Der Dollar verliert seinen Nimbus
Parallel dazu bröckelt das Vertrauen in den US-Dollar. Er bleibt Leitwährung, doch seine Sonderstellung wirkt weniger unangreifbar als früher. Genau davon profitiert Gold. 2025 war geprägt von Umschichtungen institutioneller Portfolios: weg von Dollar-Anlagen, hin zu physischen Werten und Edelmetallen.
Bemerkenswert ist dabei der zeitliche Verlauf. Während Silber bereits seit Ende November von Rekord zu Rekord eilt, hatte Gold zuletzt pausiert. Das letzte Hoch stammte aus dem Oktober, ausgelöst durch einen Haushaltsstreit in Washington, der zeitweise zum Stillstand der Regierungsgeschäfte führte. Damals durchbrach Gold erstmals die 4000-Dollar-Marke – und konsolidierte anschließend monatelang auf hohem Niveau.
Geopolitik liefert den nächsten Preistreiber
Jetzt kommt ein weiterer Faktor hinzu: Geopolitik. Die Eskalation zwischen den USA und Venezuela, ausgelöst durch eine Blockade sanktionierter venezolanischer Tanker, hat die Nervosität an den Märkten spürbar erhöht. Solche Konflikte wirken auf den Goldpreis oft stärker als reine Konjunkturdaten, weil sie schwer kalkulierbar sind.

Eine Umfrage des Edelmetallhändlers BullionVault unter mehr als 1500 Kunden bestätigt dieses Bild. Für die Mehrheit der Befragten ist Geopolitik inzwischen der wichtigste Preistreiber. Im Schnitt erwarten sie für 2026 einen Goldpreis von rund 5136 Dollar je Unze – ein Plus von etwa 20 Prozent gegenüber dem aktuellen Niveau.
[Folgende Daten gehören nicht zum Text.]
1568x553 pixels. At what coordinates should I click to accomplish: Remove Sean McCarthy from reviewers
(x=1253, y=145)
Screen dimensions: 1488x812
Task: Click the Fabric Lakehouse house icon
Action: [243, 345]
Analysten erhöhen die Zielmarken
Auch die Banken ziehen nach. Die Commerzbank hält Preise um 4400 Dollar je Unze für realistisch, die UBS sieht Gold bei 4500 Dollar. Noch etwas optimistischer zeigt sich WisdomTree: Rohstoffstratege Nitesh Shah rechnet mit Kursen um 4530 Dollar.
Die Spannbreite der Prognosen zeigt, wie außergewöhnlich die Situation ist. Gold ist längst nicht mehr nur Absicherung gegen Inflation. Es ist Versicherung gegen fiskalische Entgleisungen, politische Einflussnahme auf Notenbanken und geopolitische Schocks.
Warnungen vor Rücksetzern werden lauter
Trotzdem mehren sich die mahnenden Stimmen. Die Rally gilt als technisch überhitzt, kurzfristige Rückschläge sind wahrscheinlich. Die Edelmetallspezialisten von Heraeus sehen für 2026 eine breite Preisspanne zwischen 3750 und 5000 Dollar je Unze. Das ist weniger eine Prognose als ein Eingeständnis: Die Unsicherheit ist hoch, die Bandbreite der Szenarien außergewöhnlich.
Gold notiert auf Rekordniveau, doch der eigentliche Befund liegt darunter. Der Markt signalisiert Misstrauen – gegenüber Schulden, Währungen und politischer Steuerungsfähigkeit. Solange dieses Misstrauen anhält, bleibt die 4400-Dollar-Marke kein Endpunkt, sondern eine Zwischenstation.